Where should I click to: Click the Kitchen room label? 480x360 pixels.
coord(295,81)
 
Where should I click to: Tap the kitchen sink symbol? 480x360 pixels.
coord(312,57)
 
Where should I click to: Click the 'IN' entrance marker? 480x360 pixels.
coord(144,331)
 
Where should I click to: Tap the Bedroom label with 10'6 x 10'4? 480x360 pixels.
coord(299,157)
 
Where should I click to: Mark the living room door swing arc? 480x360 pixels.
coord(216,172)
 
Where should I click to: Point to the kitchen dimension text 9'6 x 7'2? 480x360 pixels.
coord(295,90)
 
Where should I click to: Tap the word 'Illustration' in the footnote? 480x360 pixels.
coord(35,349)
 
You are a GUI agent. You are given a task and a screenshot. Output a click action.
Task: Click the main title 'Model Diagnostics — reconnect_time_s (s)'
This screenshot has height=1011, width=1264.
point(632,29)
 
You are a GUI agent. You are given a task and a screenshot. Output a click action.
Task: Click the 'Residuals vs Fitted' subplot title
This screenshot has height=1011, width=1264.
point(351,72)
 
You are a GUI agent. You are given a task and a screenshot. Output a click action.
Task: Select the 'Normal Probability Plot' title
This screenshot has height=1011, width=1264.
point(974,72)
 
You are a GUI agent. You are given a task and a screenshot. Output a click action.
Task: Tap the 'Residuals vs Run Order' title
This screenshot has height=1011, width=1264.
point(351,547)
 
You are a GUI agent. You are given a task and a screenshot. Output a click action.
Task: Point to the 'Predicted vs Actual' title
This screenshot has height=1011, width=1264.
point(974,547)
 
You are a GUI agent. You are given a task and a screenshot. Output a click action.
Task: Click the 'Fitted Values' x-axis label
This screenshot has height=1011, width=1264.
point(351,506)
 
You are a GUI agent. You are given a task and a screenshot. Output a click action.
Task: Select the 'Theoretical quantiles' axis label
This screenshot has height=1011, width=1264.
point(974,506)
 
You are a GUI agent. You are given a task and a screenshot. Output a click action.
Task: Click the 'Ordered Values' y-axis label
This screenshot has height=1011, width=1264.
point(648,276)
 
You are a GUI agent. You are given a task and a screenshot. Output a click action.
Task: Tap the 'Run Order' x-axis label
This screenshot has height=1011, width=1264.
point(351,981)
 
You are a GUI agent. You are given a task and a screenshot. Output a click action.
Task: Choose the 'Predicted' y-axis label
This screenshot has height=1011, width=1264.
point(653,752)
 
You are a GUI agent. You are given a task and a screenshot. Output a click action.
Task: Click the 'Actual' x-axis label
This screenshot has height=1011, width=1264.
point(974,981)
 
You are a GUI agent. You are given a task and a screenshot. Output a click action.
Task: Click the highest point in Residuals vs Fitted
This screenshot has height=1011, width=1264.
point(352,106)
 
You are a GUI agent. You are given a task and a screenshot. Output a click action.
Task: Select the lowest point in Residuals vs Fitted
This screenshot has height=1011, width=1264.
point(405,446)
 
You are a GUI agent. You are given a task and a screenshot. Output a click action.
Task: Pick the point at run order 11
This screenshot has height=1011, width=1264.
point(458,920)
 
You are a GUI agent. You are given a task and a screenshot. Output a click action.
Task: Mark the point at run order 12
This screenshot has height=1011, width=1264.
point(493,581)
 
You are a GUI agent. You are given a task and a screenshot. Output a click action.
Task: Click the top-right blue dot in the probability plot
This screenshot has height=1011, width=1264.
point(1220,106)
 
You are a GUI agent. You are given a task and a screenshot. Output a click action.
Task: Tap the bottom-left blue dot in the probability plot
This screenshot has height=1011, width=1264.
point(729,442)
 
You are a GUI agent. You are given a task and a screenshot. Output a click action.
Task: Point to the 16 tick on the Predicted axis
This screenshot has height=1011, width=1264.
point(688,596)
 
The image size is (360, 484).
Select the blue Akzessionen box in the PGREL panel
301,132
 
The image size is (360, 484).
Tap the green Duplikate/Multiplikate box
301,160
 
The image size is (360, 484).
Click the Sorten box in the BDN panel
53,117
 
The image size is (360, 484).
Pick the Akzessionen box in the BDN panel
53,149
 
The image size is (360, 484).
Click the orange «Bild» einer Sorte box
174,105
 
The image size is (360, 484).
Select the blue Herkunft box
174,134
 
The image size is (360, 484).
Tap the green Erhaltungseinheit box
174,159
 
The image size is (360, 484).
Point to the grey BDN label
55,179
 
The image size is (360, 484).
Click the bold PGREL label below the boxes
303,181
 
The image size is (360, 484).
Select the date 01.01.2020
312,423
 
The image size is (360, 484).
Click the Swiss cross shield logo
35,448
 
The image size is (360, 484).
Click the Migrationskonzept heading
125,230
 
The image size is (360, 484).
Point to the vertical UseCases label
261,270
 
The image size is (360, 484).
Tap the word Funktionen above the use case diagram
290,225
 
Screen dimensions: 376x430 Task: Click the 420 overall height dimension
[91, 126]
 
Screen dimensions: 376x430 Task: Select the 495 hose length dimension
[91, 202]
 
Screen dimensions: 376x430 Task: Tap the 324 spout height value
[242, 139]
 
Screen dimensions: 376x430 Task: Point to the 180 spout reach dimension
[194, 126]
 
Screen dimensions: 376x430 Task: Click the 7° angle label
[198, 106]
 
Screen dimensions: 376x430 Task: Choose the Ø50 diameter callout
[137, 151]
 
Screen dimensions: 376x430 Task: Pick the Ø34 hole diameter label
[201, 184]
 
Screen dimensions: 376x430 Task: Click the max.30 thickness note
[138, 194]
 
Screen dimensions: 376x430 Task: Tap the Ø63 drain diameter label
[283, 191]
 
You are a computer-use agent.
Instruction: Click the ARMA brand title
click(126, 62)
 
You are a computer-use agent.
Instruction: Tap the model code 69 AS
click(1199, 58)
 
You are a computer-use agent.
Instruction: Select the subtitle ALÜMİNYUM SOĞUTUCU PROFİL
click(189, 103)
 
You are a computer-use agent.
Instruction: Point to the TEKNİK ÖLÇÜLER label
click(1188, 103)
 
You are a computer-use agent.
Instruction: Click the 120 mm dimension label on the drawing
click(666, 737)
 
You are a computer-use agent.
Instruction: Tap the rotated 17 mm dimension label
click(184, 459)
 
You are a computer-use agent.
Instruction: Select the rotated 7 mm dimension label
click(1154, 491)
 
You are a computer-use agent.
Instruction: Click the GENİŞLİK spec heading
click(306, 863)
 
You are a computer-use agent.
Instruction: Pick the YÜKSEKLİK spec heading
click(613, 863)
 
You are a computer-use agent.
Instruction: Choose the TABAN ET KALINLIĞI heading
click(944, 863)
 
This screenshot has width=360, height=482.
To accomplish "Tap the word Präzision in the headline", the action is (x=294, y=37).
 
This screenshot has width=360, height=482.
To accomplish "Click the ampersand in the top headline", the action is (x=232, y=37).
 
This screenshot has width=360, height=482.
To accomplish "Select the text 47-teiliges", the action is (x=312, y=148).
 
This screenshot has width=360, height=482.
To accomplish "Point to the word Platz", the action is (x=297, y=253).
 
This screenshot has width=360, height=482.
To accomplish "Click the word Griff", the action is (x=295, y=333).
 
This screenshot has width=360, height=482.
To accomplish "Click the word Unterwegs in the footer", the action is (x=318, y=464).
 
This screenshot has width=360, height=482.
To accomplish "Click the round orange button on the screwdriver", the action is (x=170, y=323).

[AIM OF THE EXERCISE]: Edit the data by replacing every occurrence of "This screenshot has" with "This capture has". Leave everything else unchanged.

[COMPLETE RESPONSE]:
Where should I click to: Click the Kitchen room label? 480x360 pixels.
coord(295,81)
 
Where should I click to: Tap the kitchen sink symbol? 480x360 pixels.
coord(312,57)
 
Where should I click to: Click the 'IN' entrance marker? 480x360 pixels.
coord(144,331)
 
Where should I click to: Tap the Bedroom label with 10'6 x 10'4? 480x360 pixels.
coord(299,157)
 
Where should I click to: Mark the living room door swing arc? 480x360 pixels.
coord(216,172)
 
Where should I click to: Point to the kitchen dimension text 9'6 x 7'2? 480x360 pixels.
coord(295,90)
 
Where should I click to: Tap the word 'Illustration' in the footnote? 480x360 pixels.
coord(35,349)
 
You are a GUI agent. You are given a task and a screenshot. Output a click action.
Task: Click the main title 'Model Diagnostics — reconnect_time_s (s)'
This capture has height=1011, width=1264.
point(632,29)
 
You are a GUI agent. You are given a task and a screenshot. Output a click action.
Task: Click the 'Residuals vs Fitted' subplot title
This capture has height=1011, width=1264.
point(351,72)
 
You are a GUI agent. You are given a task and a screenshot. Output a click action.
Task: Select the 'Normal Probability Plot' title
This capture has height=1011, width=1264.
point(974,72)
 
You are a GUI agent. You are given a task and a screenshot. Output a click action.
Task: Tap the 'Residuals vs Run Order' title
This capture has height=1011, width=1264.
point(351,547)
 
You are a GUI agent. You are given a task and a screenshot. Output a click action.
Task: Point to the 'Predicted vs Actual' title
This capture has height=1011, width=1264.
point(974,547)
 
You are a GUI agent. You are given a task and a screenshot. Output a click action.
Task: Click the 'Fitted Values' x-axis label
This capture has height=1011, width=1264.
point(351,506)
 
You are a GUI agent. You are given a task and a screenshot. Output a click action.
Task: Select the 'Theoretical quantiles' axis label
This capture has height=1011, width=1264.
point(974,506)
 
You are a GUI agent. You are given a task and a screenshot. Output a click action.
Task: Click the 'Ordered Values' y-axis label
This capture has height=1011, width=1264.
point(648,276)
 
You are a GUI agent. You are given a task and a screenshot. Output a click action.
Task: Tap the 'Run Order' x-axis label
This capture has height=1011, width=1264.
point(351,981)
 
You are a GUI agent. You are given a task and a screenshot. Output a click action.
Task: Choose the 'Predicted' y-axis label
This capture has height=1011, width=1264.
point(653,752)
 
You are a GUI agent. You are given a task and a screenshot. Output a click action.
Task: Click the 'Actual' x-axis label
This capture has height=1011, width=1264.
point(974,981)
 
You are a GUI agent. You are given a task and a screenshot. Output a click action.
Task: Click the highest point in Residuals vs Fitted
This capture has height=1011, width=1264.
point(352,106)
 
You are a GUI agent. You are given a task and a screenshot. Output a click action.
Task: Select the lowest point in Residuals vs Fitted
This capture has height=1011, width=1264.
point(405,446)
 
You are a GUI agent. You are given a task and a screenshot. Output a click action.
Task: Pick the point at run order 11
This capture has height=1011, width=1264.
point(458,920)
 
You are a GUI agent. You are given a task and a screenshot. Output a click action.
Task: Mark the point at run order 12
This capture has height=1011, width=1264.
point(493,581)
 
You are a GUI agent. You are given a task and a screenshot. Output a click action.
Task: Click the top-right blue dot in the probability plot
This capture has height=1011, width=1264.
point(1220,106)
 
You are a GUI agent. You are given a task and a screenshot. Output a click action.
Task: Tap the bottom-left blue dot in the probability plot
This capture has height=1011, width=1264.
point(729,442)
 
You are a GUI agent. You are given a task and a screenshot. Output a click action.
Task: Point to the 16 tick on the Predicted axis
This capture has height=1011, width=1264.
point(688,596)
 
The image size is (360, 484).
Select the blue Akzessionen box in the PGREL panel
301,132
 
The image size is (360, 484).
Tap the green Duplikate/Multiplikate box
301,160
 
The image size is (360, 484).
Click the Sorten box in the BDN panel
53,117
 
The image size is (360, 484).
Pick the Akzessionen box in the BDN panel
53,149
 
The image size is (360, 484).
Click the orange «Bild» einer Sorte box
174,105
 
The image size is (360, 484).
Select the blue Herkunft box
174,134
 
The image size is (360, 484).
Tap the green Erhaltungseinheit box
174,159
 
The image size is (360, 484).
Point to the grey BDN label
55,179
 
The image size is (360, 484).
Click the bold PGREL label below the boxes
303,181
 
The image size is (360, 484).
Select the date 01.01.2020
312,423
 
The image size is (360, 484).
Click the Swiss cross shield logo
35,448
 
The image size is (360, 484).
Click the Migrationskonzept heading
125,230
 
The image size is (360, 484).
Point to the vertical UseCases label
261,270
 
The image size is (360, 484).
Tap the word Funktionen above the use case diagram
290,225
 
Screen dimensions: 376x430 Task: Click the 420 overall height dimension
[91, 126]
 
Screen dimensions: 376x430 Task: Select the 495 hose length dimension
[91, 202]
 
Screen dimensions: 376x430 Task: Tap the 324 spout height value
[242, 139]
 
Screen dimensions: 376x430 Task: Point to the 180 spout reach dimension
[194, 126]
 
Screen dimensions: 376x430 Task: Click the 7° angle label
[198, 106]
 
Screen dimensions: 376x430 Task: Choose the Ø50 diameter callout
[137, 151]
 
Screen dimensions: 376x430 Task: Pick the Ø34 hole diameter label
[201, 184]
 
Screen dimensions: 376x430 Task: Click the max.30 thickness note
[138, 194]
 
Screen dimensions: 376x430 Task: Tap the Ø63 drain diameter label
[283, 191]
 
You are a computer-use agent.
Instruction: Click the ARMA brand title
click(126, 62)
 
You are a computer-use agent.
Instruction: Tap the model code 69 AS
click(1199, 58)
 
You are a computer-use agent.
Instruction: Select the subtitle ALÜMİNYUM SOĞUTUCU PROFİL
click(189, 103)
 
You are a computer-use agent.
Instruction: Point to the TEKNİK ÖLÇÜLER label
click(1188, 103)
 
You are a computer-use agent.
Instruction: Click the 120 mm dimension label on the drawing
click(666, 737)
 
You are a computer-use agent.
Instruction: Tap the rotated 17 mm dimension label
click(184, 459)
 
You are a computer-use agent.
Instruction: Select the rotated 7 mm dimension label
click(1154, 491)
 
You are a computer-use agent.
Instruction: Click the GENİŞLİK spec heading
click(306, 863)
 
You are a computer-use agent.
Instruction: Pick the YÜKSEKLİK spec heading
click(613, 863)
 
You are a computer-use agent.
Instruction: Choose the TABAN ET KALINLIĞI heading
click(944, 863)
 
This capture has width=360, height=482.
To accomplish "Tap the word Präzision in the headline", the action is (x=294, y=37).
 
This capture has width=360, height=482.
To accomplish "Click the ampersand in the top headline", the action is (x=232, y=37).
 
This capture has width=360, height=482.
To accomplish "Select the text 47-teiliges", the action is (x=312, y=148).
 
This capture has width=360, height=482.
To accomplish "Point to the word Platz", the action is (x=297, y=253).
 
This capture has width=360, height=482.
To accomplish "Click the word Griff", the action is (x=295, y=333).
 
This capture has width=360, height=482.
To accomplish "Click the word Unterwegs in the footer", the action is (x=318, y=464).
 
This capture has width=360, height=482.
To accomplish "Click the round orange button on the screwdriver", the action is (x=170, y=323).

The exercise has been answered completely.